*Exercise details:*
Using the listing below, retype exactly the lines starting at the one with "At what coordinates should I click to accomplish: Click the AATH" and ending at the one with "Click the Density", and include both.

---------- Exercise materials

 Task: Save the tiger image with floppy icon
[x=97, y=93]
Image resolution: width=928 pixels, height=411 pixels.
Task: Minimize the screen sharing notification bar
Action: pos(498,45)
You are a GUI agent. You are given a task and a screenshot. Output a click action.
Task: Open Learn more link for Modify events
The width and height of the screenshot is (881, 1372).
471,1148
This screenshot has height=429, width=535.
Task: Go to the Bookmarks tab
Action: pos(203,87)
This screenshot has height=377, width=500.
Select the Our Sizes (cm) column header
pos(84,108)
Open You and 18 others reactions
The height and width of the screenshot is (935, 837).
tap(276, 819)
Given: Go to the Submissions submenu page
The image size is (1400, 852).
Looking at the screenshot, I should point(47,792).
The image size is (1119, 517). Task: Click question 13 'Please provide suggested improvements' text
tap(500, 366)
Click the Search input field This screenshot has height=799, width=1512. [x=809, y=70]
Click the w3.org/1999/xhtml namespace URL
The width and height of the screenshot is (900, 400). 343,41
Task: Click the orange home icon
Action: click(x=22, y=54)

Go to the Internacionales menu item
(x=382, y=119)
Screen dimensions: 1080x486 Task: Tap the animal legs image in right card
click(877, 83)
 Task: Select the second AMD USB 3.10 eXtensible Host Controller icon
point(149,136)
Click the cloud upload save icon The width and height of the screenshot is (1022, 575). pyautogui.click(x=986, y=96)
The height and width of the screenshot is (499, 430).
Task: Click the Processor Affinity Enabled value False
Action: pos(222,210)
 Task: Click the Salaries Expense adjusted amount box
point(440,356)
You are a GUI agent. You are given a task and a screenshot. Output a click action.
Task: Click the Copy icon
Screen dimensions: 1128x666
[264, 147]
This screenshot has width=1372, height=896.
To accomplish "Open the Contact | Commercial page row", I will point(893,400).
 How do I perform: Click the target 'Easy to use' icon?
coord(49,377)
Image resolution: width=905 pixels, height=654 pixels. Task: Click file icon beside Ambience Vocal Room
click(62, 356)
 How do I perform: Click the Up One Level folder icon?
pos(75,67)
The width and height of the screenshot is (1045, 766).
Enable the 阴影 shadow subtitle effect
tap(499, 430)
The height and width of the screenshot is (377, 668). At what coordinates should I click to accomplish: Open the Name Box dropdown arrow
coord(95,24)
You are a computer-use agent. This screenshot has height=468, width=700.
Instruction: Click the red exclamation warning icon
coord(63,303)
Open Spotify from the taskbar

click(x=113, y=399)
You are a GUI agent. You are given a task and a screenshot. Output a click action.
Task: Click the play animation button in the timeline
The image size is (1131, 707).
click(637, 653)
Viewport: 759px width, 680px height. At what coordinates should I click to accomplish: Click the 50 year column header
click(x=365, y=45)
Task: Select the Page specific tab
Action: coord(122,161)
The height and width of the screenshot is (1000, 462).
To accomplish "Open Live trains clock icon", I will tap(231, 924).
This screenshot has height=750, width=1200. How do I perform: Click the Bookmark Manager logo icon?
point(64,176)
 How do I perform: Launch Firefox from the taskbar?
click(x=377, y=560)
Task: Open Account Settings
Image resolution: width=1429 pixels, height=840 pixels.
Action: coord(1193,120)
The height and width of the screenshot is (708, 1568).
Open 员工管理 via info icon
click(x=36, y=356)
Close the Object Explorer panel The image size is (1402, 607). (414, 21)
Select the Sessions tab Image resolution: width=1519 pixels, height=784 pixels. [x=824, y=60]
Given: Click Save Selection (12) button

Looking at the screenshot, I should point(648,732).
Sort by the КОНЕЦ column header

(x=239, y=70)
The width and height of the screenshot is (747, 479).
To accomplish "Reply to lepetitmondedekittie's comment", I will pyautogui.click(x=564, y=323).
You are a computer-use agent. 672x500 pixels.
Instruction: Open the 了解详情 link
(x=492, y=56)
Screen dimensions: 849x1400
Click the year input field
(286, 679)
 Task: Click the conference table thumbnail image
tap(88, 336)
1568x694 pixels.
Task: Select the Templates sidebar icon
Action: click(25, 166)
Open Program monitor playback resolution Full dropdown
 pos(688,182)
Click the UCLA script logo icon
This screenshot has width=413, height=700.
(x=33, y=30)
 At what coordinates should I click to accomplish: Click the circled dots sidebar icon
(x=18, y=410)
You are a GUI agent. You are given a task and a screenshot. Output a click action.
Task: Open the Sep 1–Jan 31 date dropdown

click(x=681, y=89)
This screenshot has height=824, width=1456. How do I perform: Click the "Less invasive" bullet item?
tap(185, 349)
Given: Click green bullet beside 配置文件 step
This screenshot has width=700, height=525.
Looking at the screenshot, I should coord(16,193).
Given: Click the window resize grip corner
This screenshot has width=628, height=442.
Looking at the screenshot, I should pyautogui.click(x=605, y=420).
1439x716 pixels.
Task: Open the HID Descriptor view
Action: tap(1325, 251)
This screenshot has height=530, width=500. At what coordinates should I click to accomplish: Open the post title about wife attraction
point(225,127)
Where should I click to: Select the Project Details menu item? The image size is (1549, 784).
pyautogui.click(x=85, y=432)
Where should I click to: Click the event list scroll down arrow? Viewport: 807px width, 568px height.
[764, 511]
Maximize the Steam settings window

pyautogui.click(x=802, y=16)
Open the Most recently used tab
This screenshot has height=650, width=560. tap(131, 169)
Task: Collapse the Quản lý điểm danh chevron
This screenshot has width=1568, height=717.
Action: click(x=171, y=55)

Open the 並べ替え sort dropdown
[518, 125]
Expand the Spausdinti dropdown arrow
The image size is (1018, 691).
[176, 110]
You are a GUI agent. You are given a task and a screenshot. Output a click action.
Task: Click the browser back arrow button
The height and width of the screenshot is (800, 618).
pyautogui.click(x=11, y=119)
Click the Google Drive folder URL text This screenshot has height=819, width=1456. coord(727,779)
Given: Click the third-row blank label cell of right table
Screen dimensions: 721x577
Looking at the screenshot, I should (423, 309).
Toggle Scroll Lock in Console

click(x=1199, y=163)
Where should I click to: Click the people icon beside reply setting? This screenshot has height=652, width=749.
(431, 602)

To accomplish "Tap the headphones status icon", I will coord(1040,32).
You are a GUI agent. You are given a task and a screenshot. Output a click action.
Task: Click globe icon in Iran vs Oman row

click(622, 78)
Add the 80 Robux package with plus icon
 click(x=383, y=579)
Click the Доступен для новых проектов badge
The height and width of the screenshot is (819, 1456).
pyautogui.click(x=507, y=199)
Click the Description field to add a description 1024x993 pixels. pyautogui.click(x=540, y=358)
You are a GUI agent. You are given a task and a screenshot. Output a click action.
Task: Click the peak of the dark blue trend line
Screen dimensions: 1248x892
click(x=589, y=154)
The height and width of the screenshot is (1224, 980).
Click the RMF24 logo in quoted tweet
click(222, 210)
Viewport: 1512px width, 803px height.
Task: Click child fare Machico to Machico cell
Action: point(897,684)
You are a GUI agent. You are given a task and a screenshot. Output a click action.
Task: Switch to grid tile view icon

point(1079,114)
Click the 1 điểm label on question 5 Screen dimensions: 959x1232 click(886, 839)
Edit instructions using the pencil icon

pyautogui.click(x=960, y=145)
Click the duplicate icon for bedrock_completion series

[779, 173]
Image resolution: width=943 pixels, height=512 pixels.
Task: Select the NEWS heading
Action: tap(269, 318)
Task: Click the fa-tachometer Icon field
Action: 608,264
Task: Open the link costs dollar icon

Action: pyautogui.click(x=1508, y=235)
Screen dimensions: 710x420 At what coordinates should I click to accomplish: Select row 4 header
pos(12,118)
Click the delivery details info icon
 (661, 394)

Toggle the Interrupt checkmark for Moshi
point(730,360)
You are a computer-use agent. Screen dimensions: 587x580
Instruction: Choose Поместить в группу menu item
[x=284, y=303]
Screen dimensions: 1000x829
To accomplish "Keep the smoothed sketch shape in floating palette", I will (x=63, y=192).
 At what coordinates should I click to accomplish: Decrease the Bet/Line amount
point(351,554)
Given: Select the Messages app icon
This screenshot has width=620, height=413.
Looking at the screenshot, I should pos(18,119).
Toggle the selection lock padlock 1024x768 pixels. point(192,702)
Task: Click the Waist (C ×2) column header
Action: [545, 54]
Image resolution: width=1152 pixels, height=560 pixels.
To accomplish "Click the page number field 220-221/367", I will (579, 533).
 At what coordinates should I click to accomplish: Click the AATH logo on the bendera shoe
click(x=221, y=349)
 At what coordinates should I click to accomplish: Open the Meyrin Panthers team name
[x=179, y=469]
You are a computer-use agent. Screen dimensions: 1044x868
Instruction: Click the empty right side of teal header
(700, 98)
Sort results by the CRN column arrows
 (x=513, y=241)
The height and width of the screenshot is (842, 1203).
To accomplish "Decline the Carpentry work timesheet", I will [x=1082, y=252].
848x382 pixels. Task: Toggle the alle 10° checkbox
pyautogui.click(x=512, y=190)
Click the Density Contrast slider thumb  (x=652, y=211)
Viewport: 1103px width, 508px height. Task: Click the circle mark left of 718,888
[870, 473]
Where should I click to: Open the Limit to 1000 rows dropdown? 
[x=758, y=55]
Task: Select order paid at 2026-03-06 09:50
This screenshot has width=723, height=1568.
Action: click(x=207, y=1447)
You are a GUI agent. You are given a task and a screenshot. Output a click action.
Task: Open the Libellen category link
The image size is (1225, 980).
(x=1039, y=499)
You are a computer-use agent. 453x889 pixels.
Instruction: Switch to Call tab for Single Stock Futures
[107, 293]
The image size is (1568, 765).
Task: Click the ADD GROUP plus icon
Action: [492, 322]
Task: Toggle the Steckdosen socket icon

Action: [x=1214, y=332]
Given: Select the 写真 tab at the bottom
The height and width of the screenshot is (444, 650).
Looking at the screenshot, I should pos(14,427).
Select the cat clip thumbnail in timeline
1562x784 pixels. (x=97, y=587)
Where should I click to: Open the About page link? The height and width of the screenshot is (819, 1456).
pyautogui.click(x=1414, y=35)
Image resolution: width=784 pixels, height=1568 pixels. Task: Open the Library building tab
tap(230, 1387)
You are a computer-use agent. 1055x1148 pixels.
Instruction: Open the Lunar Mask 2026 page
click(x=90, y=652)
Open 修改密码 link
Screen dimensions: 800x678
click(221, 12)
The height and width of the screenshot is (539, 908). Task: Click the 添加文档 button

--------------------

*Output below:*
 At what coordinates should I click to accomplish: Click the AATH logo on the bendera shoe
click(x=221, y=349)
 At what coordinates should I click to accomplish: Open the Meyrin Panthers team name
[x=179, y=469]
You are a computer-use agent. Screen dimensions: 1044x868
Instruction: Click the empty right side of teal header
(700, 98)
Sort results by the CRN column arrows
 (x=513, y=241)
The height and width of the screenshot is (842, 1203).
To accomplish "Decline the Carpentry work timesheet", I will [x=1082, y=252].
848x382 pixels. Task: Toggle the alle 10° checkbox
pyautogui.click(x=512, y=190)
Click the Density Contrast slider thumb  (x=652, y=211)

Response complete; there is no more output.